ACTIVITY: Set down exactly the first line of the entries and every line after it, through the line with "This screenshot has height=487, width=530.".

DATA SHOWN:
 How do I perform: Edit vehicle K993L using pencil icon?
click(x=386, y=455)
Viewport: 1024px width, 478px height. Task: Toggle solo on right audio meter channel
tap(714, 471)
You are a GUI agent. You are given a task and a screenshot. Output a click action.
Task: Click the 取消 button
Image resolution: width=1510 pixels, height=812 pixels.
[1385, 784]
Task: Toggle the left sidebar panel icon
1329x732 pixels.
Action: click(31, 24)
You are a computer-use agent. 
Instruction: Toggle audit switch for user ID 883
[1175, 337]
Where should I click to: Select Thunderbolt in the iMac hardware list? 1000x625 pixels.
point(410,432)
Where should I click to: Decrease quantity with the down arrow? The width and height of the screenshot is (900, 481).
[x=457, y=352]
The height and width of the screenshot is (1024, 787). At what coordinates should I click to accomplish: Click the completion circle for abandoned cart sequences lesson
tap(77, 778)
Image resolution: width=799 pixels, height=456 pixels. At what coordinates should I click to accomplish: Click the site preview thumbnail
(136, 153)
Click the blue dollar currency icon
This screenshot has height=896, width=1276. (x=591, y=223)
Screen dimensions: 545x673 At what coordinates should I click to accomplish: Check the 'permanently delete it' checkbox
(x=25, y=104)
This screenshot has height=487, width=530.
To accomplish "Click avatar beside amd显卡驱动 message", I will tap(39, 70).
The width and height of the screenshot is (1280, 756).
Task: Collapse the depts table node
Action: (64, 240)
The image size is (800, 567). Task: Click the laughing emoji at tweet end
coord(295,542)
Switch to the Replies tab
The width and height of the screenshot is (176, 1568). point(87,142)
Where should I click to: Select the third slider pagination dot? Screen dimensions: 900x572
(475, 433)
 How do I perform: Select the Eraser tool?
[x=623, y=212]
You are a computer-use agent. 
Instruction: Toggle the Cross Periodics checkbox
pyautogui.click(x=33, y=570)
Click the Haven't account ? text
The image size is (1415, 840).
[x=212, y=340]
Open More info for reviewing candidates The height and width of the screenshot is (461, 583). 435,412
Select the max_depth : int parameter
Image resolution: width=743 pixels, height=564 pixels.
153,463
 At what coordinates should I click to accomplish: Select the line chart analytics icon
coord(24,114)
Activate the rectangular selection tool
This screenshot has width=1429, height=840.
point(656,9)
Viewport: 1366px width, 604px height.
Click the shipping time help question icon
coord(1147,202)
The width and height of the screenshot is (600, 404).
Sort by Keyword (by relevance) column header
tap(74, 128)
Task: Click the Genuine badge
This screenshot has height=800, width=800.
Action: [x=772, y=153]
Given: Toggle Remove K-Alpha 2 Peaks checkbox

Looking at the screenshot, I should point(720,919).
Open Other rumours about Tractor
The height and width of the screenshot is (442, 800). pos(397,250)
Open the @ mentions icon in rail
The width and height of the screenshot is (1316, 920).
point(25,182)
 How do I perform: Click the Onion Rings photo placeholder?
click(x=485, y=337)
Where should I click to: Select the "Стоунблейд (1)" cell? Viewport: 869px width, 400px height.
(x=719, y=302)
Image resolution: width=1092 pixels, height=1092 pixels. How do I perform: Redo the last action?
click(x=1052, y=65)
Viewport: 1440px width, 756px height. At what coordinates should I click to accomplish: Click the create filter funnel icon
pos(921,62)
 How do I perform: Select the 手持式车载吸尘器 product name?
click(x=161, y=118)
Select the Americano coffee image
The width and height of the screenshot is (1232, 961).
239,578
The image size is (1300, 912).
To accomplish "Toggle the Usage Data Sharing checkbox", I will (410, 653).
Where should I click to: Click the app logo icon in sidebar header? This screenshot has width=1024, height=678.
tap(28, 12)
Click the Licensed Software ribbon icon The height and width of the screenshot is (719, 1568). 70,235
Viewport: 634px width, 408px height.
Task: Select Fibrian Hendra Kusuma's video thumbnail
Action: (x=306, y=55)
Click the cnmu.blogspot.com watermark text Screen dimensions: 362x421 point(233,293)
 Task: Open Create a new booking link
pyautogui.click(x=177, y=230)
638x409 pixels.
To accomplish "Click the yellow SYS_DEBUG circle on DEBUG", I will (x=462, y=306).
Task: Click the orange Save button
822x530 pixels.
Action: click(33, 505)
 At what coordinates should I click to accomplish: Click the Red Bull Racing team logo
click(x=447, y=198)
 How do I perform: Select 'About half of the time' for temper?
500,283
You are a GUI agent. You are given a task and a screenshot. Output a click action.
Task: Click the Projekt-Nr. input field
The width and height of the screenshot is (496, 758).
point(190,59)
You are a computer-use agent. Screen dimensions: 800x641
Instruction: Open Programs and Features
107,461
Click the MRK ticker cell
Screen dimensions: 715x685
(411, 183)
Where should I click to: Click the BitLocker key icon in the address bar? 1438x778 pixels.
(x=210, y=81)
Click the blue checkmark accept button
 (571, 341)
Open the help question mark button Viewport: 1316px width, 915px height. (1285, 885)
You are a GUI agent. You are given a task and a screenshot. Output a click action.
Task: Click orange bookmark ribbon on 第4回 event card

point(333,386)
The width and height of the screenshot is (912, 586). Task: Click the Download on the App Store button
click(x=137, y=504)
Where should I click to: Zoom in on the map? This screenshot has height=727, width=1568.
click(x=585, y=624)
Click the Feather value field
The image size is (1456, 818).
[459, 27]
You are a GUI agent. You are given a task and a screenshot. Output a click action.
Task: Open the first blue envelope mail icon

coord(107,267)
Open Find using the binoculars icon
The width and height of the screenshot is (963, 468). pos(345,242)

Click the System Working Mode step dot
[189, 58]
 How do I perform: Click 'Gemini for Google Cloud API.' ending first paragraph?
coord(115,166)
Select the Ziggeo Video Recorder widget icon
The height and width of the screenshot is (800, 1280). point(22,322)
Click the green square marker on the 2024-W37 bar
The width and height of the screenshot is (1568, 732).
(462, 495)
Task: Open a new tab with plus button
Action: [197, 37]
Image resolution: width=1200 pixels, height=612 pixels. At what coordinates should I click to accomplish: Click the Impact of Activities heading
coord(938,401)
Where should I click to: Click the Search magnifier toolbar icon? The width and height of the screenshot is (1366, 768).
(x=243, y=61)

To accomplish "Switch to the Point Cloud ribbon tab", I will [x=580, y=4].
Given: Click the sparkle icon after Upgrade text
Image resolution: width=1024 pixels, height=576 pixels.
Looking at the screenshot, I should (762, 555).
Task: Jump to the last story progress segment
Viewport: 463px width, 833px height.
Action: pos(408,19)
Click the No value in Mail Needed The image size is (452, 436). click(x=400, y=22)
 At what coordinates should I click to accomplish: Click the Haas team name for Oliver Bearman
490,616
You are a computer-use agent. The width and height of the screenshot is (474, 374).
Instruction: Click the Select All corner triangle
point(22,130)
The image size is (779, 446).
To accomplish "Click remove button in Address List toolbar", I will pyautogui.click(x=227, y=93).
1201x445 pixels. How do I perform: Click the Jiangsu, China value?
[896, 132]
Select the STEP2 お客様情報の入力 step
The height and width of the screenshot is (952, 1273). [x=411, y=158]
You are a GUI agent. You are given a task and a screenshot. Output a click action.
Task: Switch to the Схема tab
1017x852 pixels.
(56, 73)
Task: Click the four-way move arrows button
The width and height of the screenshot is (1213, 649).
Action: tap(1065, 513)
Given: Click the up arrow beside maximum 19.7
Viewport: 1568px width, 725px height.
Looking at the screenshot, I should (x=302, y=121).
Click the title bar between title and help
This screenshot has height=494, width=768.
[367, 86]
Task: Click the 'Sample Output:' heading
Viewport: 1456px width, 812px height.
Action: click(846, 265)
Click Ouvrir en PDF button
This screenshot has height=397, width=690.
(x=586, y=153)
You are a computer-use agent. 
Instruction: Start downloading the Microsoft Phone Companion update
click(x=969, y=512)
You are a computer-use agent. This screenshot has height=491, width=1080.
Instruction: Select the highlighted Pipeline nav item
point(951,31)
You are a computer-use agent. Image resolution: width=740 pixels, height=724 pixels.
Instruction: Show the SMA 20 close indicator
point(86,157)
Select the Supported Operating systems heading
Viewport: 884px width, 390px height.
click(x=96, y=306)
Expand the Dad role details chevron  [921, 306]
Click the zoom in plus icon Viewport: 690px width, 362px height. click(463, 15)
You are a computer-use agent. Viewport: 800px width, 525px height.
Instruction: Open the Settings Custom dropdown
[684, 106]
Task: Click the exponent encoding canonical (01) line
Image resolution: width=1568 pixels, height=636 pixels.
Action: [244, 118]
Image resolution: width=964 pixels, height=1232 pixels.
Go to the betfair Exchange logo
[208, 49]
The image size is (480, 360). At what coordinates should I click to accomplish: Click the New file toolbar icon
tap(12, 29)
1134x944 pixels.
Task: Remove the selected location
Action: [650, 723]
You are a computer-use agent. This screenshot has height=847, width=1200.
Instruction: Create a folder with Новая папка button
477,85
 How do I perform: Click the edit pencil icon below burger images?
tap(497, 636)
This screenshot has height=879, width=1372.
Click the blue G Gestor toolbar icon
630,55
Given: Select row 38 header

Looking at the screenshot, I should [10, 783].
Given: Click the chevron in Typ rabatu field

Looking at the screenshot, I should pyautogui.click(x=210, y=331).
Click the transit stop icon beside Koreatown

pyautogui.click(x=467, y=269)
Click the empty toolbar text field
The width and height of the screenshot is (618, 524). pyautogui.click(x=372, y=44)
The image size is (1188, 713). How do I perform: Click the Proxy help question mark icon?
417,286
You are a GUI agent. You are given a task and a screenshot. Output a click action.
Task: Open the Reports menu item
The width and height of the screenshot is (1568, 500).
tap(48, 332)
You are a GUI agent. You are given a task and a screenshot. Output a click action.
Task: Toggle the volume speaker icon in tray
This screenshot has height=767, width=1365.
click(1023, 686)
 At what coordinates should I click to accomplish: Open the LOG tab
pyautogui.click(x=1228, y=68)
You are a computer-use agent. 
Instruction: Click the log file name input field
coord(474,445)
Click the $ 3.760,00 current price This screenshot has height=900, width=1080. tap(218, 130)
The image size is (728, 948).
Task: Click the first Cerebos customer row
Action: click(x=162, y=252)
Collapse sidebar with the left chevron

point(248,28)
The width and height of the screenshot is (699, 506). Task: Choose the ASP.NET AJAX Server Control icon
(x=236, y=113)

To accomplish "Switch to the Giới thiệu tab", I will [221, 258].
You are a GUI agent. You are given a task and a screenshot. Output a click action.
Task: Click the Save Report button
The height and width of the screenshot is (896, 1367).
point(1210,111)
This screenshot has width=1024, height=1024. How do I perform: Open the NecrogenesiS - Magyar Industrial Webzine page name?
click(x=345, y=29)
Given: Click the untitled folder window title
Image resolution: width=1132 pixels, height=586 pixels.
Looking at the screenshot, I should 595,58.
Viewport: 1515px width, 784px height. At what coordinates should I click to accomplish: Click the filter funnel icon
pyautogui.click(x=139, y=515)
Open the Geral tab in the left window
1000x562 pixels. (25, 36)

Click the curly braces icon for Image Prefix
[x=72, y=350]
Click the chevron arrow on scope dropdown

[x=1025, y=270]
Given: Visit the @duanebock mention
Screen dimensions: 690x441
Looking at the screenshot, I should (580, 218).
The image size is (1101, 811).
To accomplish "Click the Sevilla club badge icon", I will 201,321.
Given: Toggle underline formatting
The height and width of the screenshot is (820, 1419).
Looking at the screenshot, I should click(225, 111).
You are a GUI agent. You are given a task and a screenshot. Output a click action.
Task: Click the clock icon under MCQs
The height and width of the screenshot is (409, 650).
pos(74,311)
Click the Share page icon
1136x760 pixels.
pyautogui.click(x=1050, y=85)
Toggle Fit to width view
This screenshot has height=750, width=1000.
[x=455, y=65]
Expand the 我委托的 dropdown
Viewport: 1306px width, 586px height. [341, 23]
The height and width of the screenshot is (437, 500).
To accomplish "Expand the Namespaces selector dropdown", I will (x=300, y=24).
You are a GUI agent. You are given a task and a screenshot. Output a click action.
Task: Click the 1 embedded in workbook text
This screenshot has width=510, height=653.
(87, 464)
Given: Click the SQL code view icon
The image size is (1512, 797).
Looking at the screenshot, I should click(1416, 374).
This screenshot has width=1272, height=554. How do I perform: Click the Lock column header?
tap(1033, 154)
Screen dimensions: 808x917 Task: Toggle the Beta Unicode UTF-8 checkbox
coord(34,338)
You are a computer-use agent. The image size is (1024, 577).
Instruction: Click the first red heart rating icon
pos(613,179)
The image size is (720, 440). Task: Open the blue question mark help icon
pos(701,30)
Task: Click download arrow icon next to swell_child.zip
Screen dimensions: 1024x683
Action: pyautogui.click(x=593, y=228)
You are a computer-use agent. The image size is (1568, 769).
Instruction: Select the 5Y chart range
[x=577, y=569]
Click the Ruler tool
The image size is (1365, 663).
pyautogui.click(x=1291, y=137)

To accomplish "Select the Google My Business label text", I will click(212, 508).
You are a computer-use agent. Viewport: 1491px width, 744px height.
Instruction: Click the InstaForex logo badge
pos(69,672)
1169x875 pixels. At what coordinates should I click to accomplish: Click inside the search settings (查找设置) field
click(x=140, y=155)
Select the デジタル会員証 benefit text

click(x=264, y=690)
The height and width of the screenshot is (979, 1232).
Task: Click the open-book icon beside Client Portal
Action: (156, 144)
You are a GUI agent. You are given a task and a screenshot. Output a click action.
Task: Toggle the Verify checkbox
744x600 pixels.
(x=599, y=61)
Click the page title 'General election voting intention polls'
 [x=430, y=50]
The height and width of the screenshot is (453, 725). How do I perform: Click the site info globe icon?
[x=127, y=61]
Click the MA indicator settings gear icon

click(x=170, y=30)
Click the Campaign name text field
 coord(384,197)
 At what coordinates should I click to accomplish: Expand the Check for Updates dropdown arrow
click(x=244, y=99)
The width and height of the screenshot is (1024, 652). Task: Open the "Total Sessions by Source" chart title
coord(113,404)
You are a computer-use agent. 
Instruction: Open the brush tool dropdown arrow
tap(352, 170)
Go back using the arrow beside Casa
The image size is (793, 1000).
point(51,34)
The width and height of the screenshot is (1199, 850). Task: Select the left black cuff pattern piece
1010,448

SOLUTION TO THIS PROBLEM:
 How do I perform: Edit vehicle K993L using pencil icon?
click(x=386, y=455)
Viewport: 1024px width, 478px height. Task: Toggle solo on right audio meter channel
tap(714, 471)
You are a GUI agent. You are given a task and a screenshot. Output a click action.
Task: Click the 取消 button
Image resolution: width=1510 pixels, height=812 pixels.
[1385, 784]
Task: Toggle the left sidebar panel icon
1329x732 pixels.
Action: click(31, 24)
You are a computer-use agent. 
Instruction: Toggle audit switch for user ID 883
[1175, 337]
Where should I click to: Select Thunderbolt in the iMac hardware list? 1000x625 pixels.
point(410,432)
Where should I click to: Decrease quantity with the down arrow? The width and height of the screenshot is (900, 481).
[x=457, y=352]
The height and width of the screenshot is (1024, 787). At what coordinates should I click to accomplish: Click the completion circle for abandoned cart sequences lesson
tap(77, 778)
Image resolution: width=799 pixels, height=456 pixels. At what coordinates should I click to accomplish: Click the site preview thumbnail
(136, 153)
Click the blue dollar currency icon
This screenshot has height=896, width=1276. (x=591, y=223)
Screen dimensions: 545x673 At what coordinates should I click to accomplish: Check the 'permanently delete it' checkbox
(x=25, y=104)
This screenshot has height=487, width=530.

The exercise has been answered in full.